Patients were recruited from July 2019 to November 2020. In total, 74 were screened, and 72 were included and analyzed in the mITT set (22, 9, 23, and 18 patients in cohorts A1, A2, B1, and B2, respectively), while 58 were analyzed in the PP population (17, 8, 19, and 14 patients, respectively) (Fig. 2). Baseline characteristics are summarized in Table 1. Median age was 61.4 years. Relevant comorbidities were more frequent in cohorts A than in cohorts B, cardiovascular disorders and diabetes mellitus being the most prevalent. H&NC were located mainly in oropharynx (41.9%) and oral cavity (32.3%) followed by nasopharynx (9.7%), larynx (9.7%), and hypopharynx (6.5%); 71% of patients had surgery before starting RT and 11 patients received concomitant cisplatin-based CT. In patients with BC, 70.7% of tumors were located in the upper outer quadrant and 92% had stage I or II tumors. Median time from diagnosis to inclusion was 3.5 months.

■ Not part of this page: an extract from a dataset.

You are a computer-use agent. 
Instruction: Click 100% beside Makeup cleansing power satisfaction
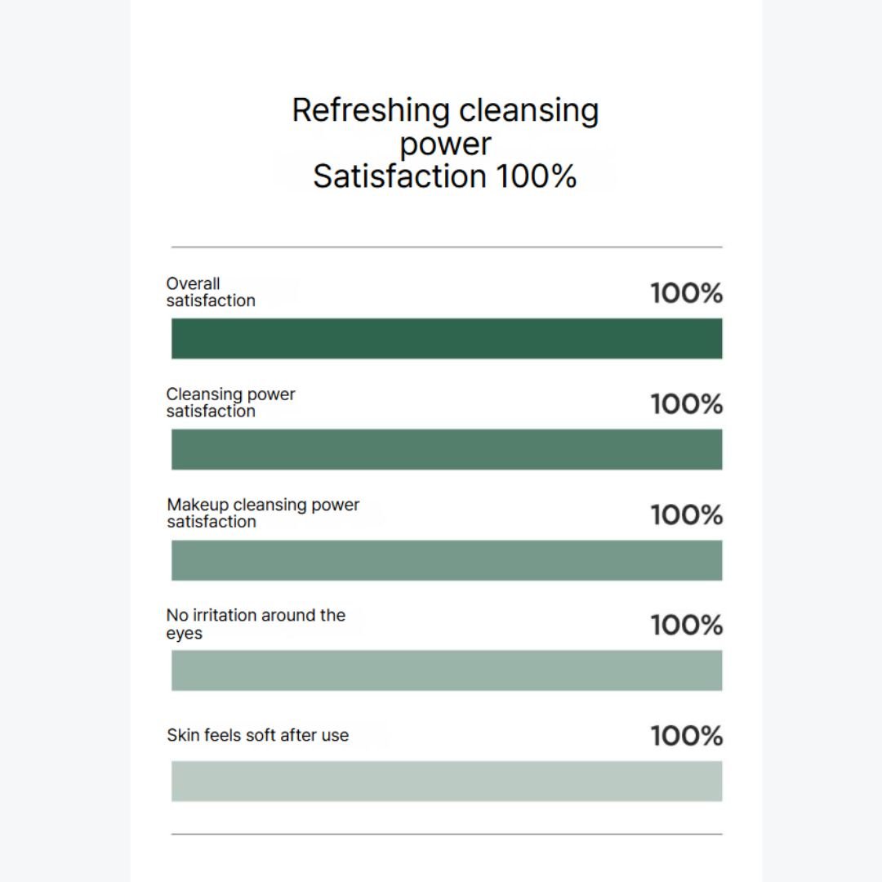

All patients in cohorts A were treated with IMRT and/or VMAT while in cohorts B, 51.2% were treated by RT-3D. The median number of CareMin650 sessions per week was 3.88 and the percentage of weeks with at least 3 sessions was 87.5%, 100%, 83.3%, and 100% in cohorts A1, A2, B1, and B2 respectively.

Fig. 2.

Fig. 2

Disposition of patients

Table 1.

Patients’ characteristics at baseline

Parameter (unit)
Statistics/category
A1, n = 22 A2, n = 9 B1, n = 23 B2, n = 18
Age (years), median (range) 63.4 (37.9; 83.8) 58.6 (36.9; 81.7)

59.2

(44.9; 81.3)

58.5

(37.8; 86.3)

Females, n (%) 5 (22.7%) 1 (11.1%) 23 (100.0%) 18 (100.0%)
Males, n (%) 17 (77.3%) 8 (88.9%) 0 (0.0%) 0 (0.0%)
BMI (kg/m2), median (range) 25.3 (17.6; 32.0) 22.3 (17.2; 28.1) 25.0 (19.6; 43.1) 24.3 (17.5; 33.9)
Comorbidities, n (%) 19 (86.4%) 6 (66.7%) 14 (60.9%) 8 (44.4%)
ECOG PS 0 12 (54.5%) 6 (66.7%) 20 (87.0%) 17 (94.4%)
1 9 (40.9%) 2 (22.2%) 3 (13.0%) 1 (5.6%)
2 1 (4.5%) 1 (11.1%) 0 (0.0%) 0 (0.0%)
Time from diagnosis of cancer (months) Mean (± SD) 3.22 (± 3.86) 2.86 (± 0.35) 17.34 (± 55.32) 4.78 (± 2.54)
Min; max 0.95; 18.20 2.30; 3.51 1.31; 270.92 2.07; 10.89
Median 2.13 2.87 6.10 3.90
Tumor stage at diagnosis I (or Tis) 4 (18.2%) 5 (55.6%) 10 (43.5%) 7 (50.0%)
II 8 (36.4%) 2 (22.2%) 11 (47.8%) 6 (42.9%)
III 7 (31.8%) 0 (0.0%) 2 (8.7%) 1 (7.1%)
IVa 3 (13.6%) 1 (11.1%) 0 0
IVc 0 (0.0%) 1 (11.1%) 0 0
Surgery 16 (72.7%) 6 (66.7%) 23 (100.0%) 17 (94.4%)
Chemotherapy 8 (36.4%) 3 (33.3%) 3 (13.0%) 0 (0.0%)
Total duration of RT, weeks, median 6.86 (4.86; 8.71) 6.71 (5.00; 7.29) 6.29 (2.86; 7.43) 5.86 (4.71; 7.00)
Total dose of RT (Gy), median (range) 66 (50; 70) 66 (56; 70) 66 (40; 66) 63 (50; 66)
Dose per fraction (Gy), median (range) 2.00 (1.59; 2.50) 2.00 (1.71; 2.09) 2.00 (2.00; 2.80) 2.00 (2.00; 2.52)
Total number of CareMin sessions, median (range) 29 (7; 38) 14 (4; 40) 21 (4; 33) 8 (1; 24)
Sessions of CareMin per week, median (range) 4.06 (1.75; 5.00) 4.33 (3.00; 5.00) 3.29 (2.00; 5.00) 4.00 (1.00; 5.00)

Safety

In total, 1312 sessions of CareMin650 were performed during the study, including 530, 156, 455, and 171 in cohorts A1, A2, B1, and B2, respectively. Nine patients reported 14 treatment-emergent adverse events, none of which being related to the device.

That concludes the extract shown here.